From mboxrd@z Thu Jan  1 00:00:00 1970
Return-Path: <linux-kernel-owner@vger.kernel.org>
Received: (majordomo@vger.kernel.org) by vger.kernel.org via listexpand
        id S1751907AbdCCJ36 (ORCPT <rfc822;w@1wt.eu>);
        Fri, 3 Mar 2017 04:29:58 -0500
Received: from mail-wm0-f44.google.com ([74.125.82.44]:36147 "EHLO
        mail-wm0-f44.google.com" rhost-flags-OK-OK-OK-OK) by vger.kernel.org
        with ESMTP id S1751340AbdCCJ32 (ORCPT
        <rfc822;linux-kernel@vger.kernel.org>);
        Fri, 3 Mar 2017 04:29:28 -0500
Subject: Re: [PATCH] blk: improve order of bio handling in
 generic_make_request()
To: NeilBrown <neilb@suse.com>, Jens Axboe <axboe@kernel.dk>
References: <87h93blz6g.fsf@notabene.neil.brown.name>
Cc: LKML <linux-kernel@vger.kernel.org>,
        Lars Ellenberg <lars.ellenberg@linbit.com>,
        Kent Overstreet <kent.overstreet@gmail.com>,
        Pavel Machek <pavel@ucw.cz>, Mike Snitzer <snitzer@redhat.com>,
        Mikulas Patocka <mpatocka@redhat.com>
From: Jack Wang <jinpu.wang@profitbricks.com>
Message-ID: <71562c2c-97f4-9a0a-32ec-30e0702ca575@profitbricks.com>
Date: Fri, 3 Mar 2017 10:28:44 +0100
User-Agent: Mozilla/5.0 (X11; Linux x86_64; rv:45.0) Gecko/20100101
 Thunderbird/45.7.0
MIME-Version: 1.0
In-Reply-To: <87h93blz6g.fsf@notabene.neil.brown.name>
Content-Type: text/plain; charset=windows-1252
Content-Transfer-Encoding: 7bit
Sender: linux-kernel-owner@vger.kernel.org
List-ID: <linux-kernel.vger.kernel.org>
X-Mailing-List: linux-kernel@vger.kernel.org


On 03.03.2017 06:14, NeilBrown wrote:
> 
> [ Hi Jens,
>   you might have seen assorted email threads recently about
>   deadlocks, particular in dm-snap or md/raid1/10.  Also about
>   the excess of rescuer threads.
>   I think a big part of the problem is my ancient improvement
>   to generic_make_request to queue bios and handle them in
>   a strict FIFO order.  As described below, that can cause
>   problems which individual block devices cannot fix themselves
>   without punting to various threads.
>   This patch does not fix everything, but provides a basis that
>   drives can build on to create dead-lock free solutions without
>   excess threads.
>   If you accept this, I will look into improving at least md
>   and bio_alloc_set() to be less dependant on rescuer threads.
>   Thanks,
>   NeilBrown
>  ]
> 
> 
> To avoid recursion on the kernel stack when stacked block devices
> are in use, generic_make_request() will, when called recursively,
> queue new requests for later handling.  They will be handled when the
> make_request_fn for the current bio completes.
> 
> If any bios are submitted by a make_request_fn, these will ultimately
> handled seqeuntially.  If the handling of one of those generates
> further requests, they will be added to the end of the queue.
> 
> This strict first-in-first-out behaviour can lead to deadlocks in
> various ways, normally because a request might need to wait for a
> previous request to the same device to complete.  This can happen when
> they share a mempool, and can happen due to interdependencies
> particular to the device.  Both md and dm have examples where this happens.
> 
> These deadlocks can be erradicated by more selective ordering of bios.

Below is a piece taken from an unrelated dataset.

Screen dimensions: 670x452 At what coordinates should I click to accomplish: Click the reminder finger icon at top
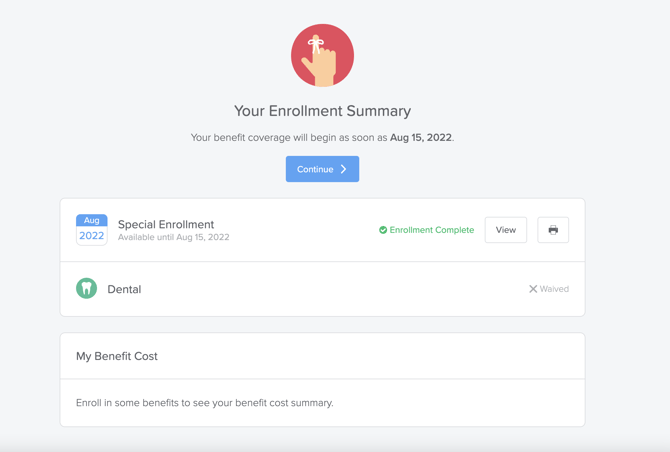(x=322, y=56)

> Specifically by handling them in depth-first order.  That is: when the
> handling of one bio generates one or more further bios, they are
> handled immediately after the parent, before any siblings of the
> parent.  That way, when generic_make_request() calls make_request_fn
> for some particular device, it we can be certain that all previously
> submited request for that device have been completely handled and are
> not waiting for anything in the queue of requests maintained in
> generic_make_request().
> 
> An easy way to achieve this would be to use a last-in-first-out stack
> instead of a queue.  However this will change the order of consecutive
> bios submitted by a make_request_fn, which could have unexpected consequences.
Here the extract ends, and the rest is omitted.